Canada lags behind its counterparts in the U.S. and European Union, whose aviation safety agency last year laid out proposed rules governing the operation of air taxis.
“Transport Canada does not have ready-made standards for eVTOL aircraft,” spokesman Hicham Ayoun said in an email. However, it can certify emerging technologies that have outgrown the rulebook via a “special condition” of airworthiness, he added.
Cost remains another hurdle.
Cote pegs the retail price of one of Jaunt’s air taxis at around US$2.4 million, while others estimate the price tag of eVTOLs will hover between US$2 million and US$5 million — more than your average Uber car, and slightly above most helicopters.
The cost of vertiports — complete with conveyor belts, charging stations and hangars — marks another obstacle, said Chebil, whose Mirabel, Que.-based company aims to begin construction on a Dubai vertiport next year.

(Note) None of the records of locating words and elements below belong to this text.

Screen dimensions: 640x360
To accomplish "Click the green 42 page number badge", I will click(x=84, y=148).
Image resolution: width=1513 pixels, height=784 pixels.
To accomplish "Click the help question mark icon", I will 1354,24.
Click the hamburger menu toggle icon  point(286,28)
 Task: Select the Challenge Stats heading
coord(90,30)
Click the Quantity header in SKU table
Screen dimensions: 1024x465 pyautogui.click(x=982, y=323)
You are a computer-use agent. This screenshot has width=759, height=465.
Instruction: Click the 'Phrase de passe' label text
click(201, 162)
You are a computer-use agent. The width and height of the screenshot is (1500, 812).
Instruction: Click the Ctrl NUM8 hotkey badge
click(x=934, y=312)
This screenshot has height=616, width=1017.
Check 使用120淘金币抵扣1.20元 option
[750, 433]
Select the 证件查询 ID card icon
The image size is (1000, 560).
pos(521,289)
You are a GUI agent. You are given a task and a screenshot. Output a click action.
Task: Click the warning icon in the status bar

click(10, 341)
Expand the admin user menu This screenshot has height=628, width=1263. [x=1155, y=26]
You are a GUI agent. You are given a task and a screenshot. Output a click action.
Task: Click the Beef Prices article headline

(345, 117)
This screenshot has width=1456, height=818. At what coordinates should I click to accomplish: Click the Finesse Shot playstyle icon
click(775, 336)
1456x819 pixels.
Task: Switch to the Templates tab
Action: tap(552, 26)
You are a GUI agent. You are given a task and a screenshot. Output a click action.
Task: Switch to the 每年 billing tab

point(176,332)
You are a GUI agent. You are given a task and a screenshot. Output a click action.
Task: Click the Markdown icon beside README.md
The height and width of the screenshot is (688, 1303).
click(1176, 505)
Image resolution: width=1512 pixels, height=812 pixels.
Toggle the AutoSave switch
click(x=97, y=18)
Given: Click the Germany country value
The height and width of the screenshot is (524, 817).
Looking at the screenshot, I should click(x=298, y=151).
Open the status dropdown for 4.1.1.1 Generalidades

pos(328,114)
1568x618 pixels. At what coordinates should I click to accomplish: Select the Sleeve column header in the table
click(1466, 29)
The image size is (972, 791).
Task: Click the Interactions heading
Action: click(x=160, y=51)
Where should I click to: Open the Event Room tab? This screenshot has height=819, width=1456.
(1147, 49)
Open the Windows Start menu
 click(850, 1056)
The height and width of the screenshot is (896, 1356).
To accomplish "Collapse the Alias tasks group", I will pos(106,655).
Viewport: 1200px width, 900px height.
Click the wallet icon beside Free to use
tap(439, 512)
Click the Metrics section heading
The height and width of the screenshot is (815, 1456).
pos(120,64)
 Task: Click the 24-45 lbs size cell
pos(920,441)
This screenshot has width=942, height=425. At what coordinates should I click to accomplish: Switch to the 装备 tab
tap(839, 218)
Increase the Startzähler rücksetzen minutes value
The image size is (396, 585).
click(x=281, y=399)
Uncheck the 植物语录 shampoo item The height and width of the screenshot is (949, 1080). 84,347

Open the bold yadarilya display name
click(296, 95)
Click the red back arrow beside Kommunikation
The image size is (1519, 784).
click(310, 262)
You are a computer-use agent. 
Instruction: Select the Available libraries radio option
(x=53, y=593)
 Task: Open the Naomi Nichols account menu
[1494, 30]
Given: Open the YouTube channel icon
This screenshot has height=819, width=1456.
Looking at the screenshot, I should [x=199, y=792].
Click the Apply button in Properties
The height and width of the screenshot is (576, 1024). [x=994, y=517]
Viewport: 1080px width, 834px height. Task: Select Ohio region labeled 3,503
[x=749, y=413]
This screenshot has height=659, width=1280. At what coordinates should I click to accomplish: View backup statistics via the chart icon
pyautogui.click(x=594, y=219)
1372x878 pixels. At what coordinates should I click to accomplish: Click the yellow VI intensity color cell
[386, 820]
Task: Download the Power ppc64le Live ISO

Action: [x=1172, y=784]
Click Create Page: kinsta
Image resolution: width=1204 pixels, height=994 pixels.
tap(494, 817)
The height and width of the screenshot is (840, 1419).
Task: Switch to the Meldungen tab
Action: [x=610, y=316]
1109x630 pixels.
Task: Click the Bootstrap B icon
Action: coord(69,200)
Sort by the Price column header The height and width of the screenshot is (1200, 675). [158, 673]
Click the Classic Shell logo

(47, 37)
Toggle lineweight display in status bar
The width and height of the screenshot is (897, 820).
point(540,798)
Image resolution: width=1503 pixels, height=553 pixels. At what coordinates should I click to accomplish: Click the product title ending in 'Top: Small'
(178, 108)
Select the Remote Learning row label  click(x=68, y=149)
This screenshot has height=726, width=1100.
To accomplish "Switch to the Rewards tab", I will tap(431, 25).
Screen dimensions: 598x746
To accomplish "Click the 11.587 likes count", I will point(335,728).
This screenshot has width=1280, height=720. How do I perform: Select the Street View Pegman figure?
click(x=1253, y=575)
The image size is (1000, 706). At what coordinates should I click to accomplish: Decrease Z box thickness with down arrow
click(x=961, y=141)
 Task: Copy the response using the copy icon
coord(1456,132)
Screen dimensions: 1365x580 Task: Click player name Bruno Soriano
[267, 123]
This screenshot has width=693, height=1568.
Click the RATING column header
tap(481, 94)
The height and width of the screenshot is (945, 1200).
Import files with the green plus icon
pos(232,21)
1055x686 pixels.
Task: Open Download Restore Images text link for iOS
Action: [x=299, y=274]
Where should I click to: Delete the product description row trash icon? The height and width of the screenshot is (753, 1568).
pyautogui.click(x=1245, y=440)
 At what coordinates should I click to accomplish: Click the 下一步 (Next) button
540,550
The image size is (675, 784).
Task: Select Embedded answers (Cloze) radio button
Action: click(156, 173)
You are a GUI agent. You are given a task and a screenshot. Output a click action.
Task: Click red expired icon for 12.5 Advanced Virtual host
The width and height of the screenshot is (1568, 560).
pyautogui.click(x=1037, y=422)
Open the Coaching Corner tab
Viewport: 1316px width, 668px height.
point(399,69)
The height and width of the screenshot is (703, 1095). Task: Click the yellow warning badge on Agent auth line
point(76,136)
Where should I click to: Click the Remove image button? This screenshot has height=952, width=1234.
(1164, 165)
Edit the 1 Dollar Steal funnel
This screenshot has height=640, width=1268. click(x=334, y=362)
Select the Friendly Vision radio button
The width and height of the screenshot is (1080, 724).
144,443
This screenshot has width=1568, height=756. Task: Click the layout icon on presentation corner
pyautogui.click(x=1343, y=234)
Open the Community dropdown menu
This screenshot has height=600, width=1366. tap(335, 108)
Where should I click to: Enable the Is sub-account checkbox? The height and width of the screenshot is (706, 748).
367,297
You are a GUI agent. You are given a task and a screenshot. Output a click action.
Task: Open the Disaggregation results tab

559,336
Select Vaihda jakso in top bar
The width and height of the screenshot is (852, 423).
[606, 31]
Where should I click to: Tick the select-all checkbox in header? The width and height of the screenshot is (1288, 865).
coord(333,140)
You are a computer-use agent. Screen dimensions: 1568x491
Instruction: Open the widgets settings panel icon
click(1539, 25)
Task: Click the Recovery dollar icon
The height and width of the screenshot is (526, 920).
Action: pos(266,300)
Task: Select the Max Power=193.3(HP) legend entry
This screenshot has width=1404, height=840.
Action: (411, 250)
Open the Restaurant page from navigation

Regional trips between nearby cities or for medical care or tourist flights will be more feasible —financially and regulatorily — he said.
Nonetheless, on the urban front, Germany’s Volocopter revealed five eVTOL routes in June that are planned to launch in time for the Paris Olympics in July 2024, mostly centred around a pair of airports and a heliport in the city’s most populous arrondissement.
But anything close to common use might cloud the city skies with rotor-bladed, carbon-fibred jumbo flies, rendering the urban air concept a flight of fancy — at least for now.
“Eventually for these things to run like we would imagine, a.k.a. Blade Runner, there’s going to have to be allocated corridors for these things, with separation and nothing below them,” said Waterhouse.
That prospect also raises the question of broader acceptance.
A McKinsey survey in 2021 found that 15 to 20 per cent of respondents could imagine switching to a flying taxi service down the line. The same year, a report from KPMG measuring countries’ readiness for air taxis ranked Canada 10th out of 25, in part due to its eager indulgence of the futuristic concept.
“We expect public awareness and perception will only grow stronger as crewed aircraft testing in certification-intent aircraft commences,” said analyst Savanthi Syth of Raymond James in a research note this month.
“People need to see, touch and feel what it’s going to be like,” said Cote. “I was in Paris a few weeks ago, and Volocopter flew a demonstrator aircraft — which is only a two seater, but still, it flew. And you could see the reaction from the audience,” he recalled.